Couples engaged in the same occupation are rare and don’t always have a happy life together. It may be harder for writers than for other artists to achieve serenity in their life as a couple – perhaps because writers are more given to analyzing their feelings and expressing them into words. That can easily turn into a source of friction as famously happened with Simone de Beauvoir and Jean-Paul Sartre, when she wrote The Mandarins, a barely concealed critique of Sartre and his group of existentialists whom she felt had cut her out.

Marsha Roberts, author of the best-selling Confessions of an Instinctively Mutinous Baby Boomer and…
…Bob Rector! His recently published book, Unthinkable Consequences, is steadily climbing the ranks of romantic suspense novels, are definitely an exception: I know from reading “Confessions” that they are very close to each other and have always been, including now that they are suddenly finding themselves in the situation of writers married to each other.
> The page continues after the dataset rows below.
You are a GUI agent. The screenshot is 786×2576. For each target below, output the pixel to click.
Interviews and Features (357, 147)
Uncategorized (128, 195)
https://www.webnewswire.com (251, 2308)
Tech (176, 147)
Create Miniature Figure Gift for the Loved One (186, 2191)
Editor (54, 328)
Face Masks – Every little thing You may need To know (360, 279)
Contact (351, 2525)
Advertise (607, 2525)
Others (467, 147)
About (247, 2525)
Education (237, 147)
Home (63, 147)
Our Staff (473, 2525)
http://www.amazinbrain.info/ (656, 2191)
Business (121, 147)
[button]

Yet, before they met, they had pursued completely different career paths. Bob had been into musical video production, documentaries and script writing. Marsha started as an operating room nurse but quickly became restless for adventure. She began to travel, using part time nursing to support her habit, and met Bob at the end of one of her journeys. He was directing the feature film, “Don’t Change My World” at the time. She immediately became fascinated by the filmmaking process and became Bob’s right-hand-gal for years. She worked herself up to the position of Producer which culminated in the production of Letters from the Front, a most unusual and arresting play written and directed by Bob, which toured the world with great success for 15 years.
 
Today, I am honored to interview them: Rome calls Chattanooga, choo-choo! 
Yes, I live in Rome and they live in America and we have never met anywhere else but on the Net. I see this as a unique opportunity to find out how Marsha and Bob have moved from a situation where he was the artist and she was the business manager to the present one where they are both writers.
 
Claude: Marsha and Bob, this is a question for both of you: for the first time in your life, you find yourself in the same line of work, writing books. And pardon my curiosity, how do you get along? Do you help each other? Do you avoid each other?
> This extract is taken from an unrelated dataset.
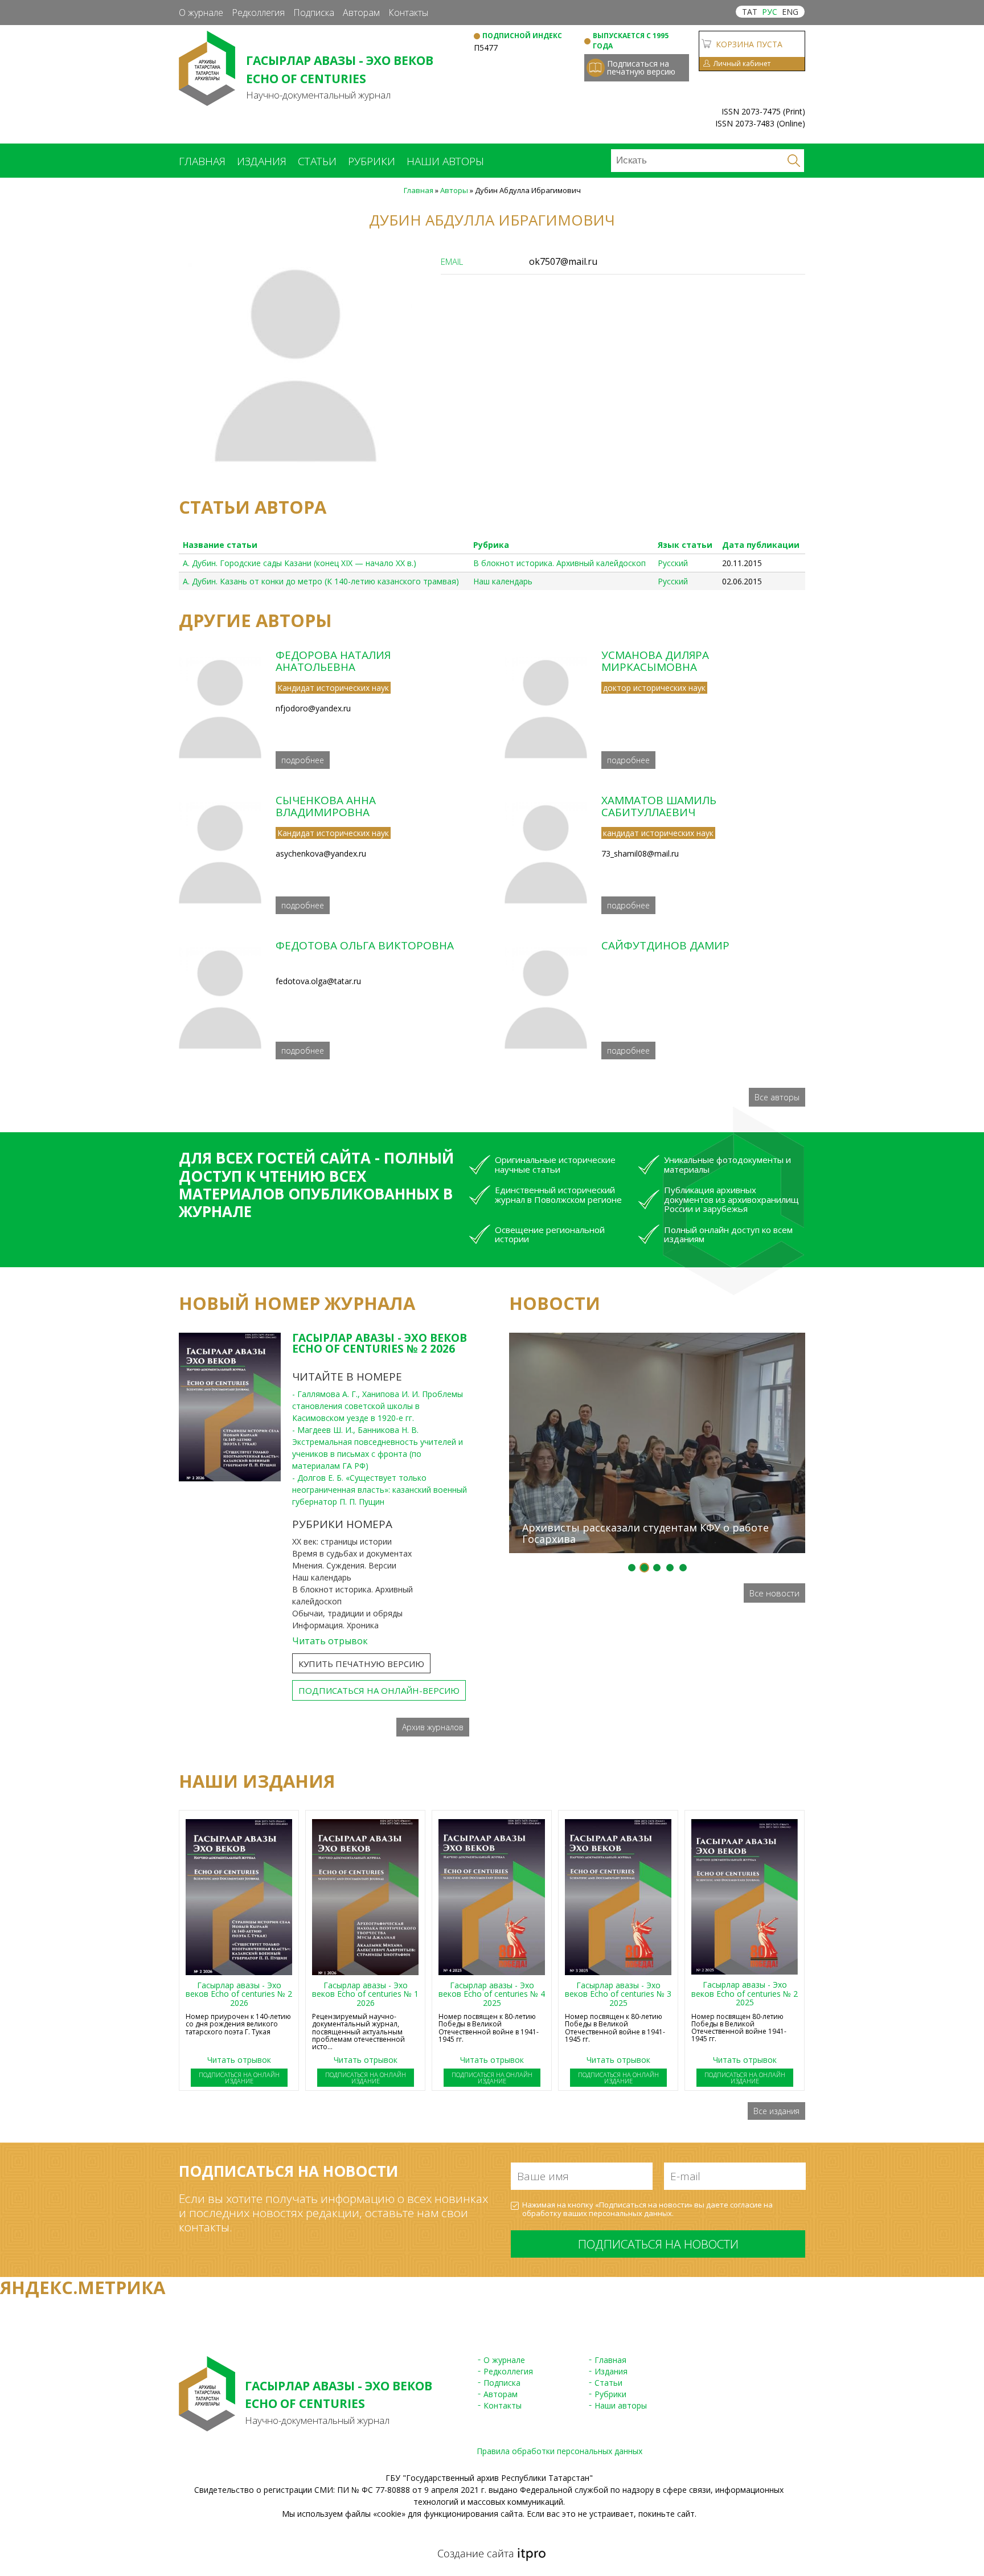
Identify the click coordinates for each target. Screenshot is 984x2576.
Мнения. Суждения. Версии (344, 1565)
Marsha: I can’t help but laugh when I read this question, Claude! We get along (as Forest Gump said) “Like two peas in a pod.” We are always there for each other and it would never occur to me to avoid Bob. He’s too delightful to avoid!
Bob: We’ve always enjoyed working together. I think we bring out the best in each other. Traditionally, I’ve always been the writer, but Marsha has developed, through our mutual work, keen storytelling skills that I learned to respect. Marsha neglected to point out that for years she was an accomplished film editor and, as one of my blog posts points out, nothing develops story telling abilities like hours spent at the editing table.
Claude: Marsha, you told me that you are producing an audio version of your book. From your own life as a theater producer, you knew actors and I’m sure Bob, with his long experience in video production, could also help. How did that work out?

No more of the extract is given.